[Excerpts from a dataset]
______
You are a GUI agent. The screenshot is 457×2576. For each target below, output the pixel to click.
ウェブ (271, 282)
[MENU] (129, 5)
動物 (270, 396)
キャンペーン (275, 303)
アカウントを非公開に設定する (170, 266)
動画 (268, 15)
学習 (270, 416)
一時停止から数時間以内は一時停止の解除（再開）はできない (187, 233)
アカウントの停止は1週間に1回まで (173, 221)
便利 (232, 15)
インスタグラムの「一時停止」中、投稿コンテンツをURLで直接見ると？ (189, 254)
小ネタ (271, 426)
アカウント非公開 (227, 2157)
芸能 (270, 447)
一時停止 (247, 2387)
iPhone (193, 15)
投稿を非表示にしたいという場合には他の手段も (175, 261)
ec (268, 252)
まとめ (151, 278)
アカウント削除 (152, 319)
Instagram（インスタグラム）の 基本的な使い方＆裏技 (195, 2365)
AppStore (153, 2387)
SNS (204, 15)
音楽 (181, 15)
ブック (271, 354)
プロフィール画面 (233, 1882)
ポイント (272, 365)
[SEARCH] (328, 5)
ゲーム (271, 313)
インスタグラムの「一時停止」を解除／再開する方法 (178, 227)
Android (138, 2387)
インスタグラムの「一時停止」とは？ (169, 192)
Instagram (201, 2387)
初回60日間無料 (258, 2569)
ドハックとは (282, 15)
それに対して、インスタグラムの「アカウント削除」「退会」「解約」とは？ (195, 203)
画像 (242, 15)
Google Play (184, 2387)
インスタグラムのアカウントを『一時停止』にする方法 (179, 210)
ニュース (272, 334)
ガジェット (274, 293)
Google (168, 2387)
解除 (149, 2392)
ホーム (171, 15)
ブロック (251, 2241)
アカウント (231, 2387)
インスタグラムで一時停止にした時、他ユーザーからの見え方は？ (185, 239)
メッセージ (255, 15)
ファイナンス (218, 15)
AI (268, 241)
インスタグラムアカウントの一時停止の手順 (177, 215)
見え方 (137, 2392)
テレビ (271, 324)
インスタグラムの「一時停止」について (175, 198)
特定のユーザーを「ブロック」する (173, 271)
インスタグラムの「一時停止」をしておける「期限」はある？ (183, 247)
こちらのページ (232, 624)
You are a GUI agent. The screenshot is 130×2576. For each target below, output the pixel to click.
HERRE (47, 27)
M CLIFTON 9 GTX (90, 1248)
______
Problem statement
Using the data above, transcribe the lines that run from the line with "小ネタ (271, 426)" to the line with "プロフィール画面 (233, 1882)", both ends kept, and output nothing else.

Exercise output
小ネタ (271, 426)
アカウント非公開 (227, 2157)
芸能 (270, 447)
一時停止 (247, 2387)
iPhone (193, 15)
投稿を非表示にしたいという場合には他の手段も (175, 261)
ec (268, 252)
まとめ (151, 278)
アカウント削除 (152, 319)
Instagram（インスタグラム）の 基本的な使い方＆裏技 (195, 2365)
AppStore (153, 2387)
SNS (204, 15)
音楽 (181, 15)
ブック (271, 354)
プロフィール画面 (233, 1882)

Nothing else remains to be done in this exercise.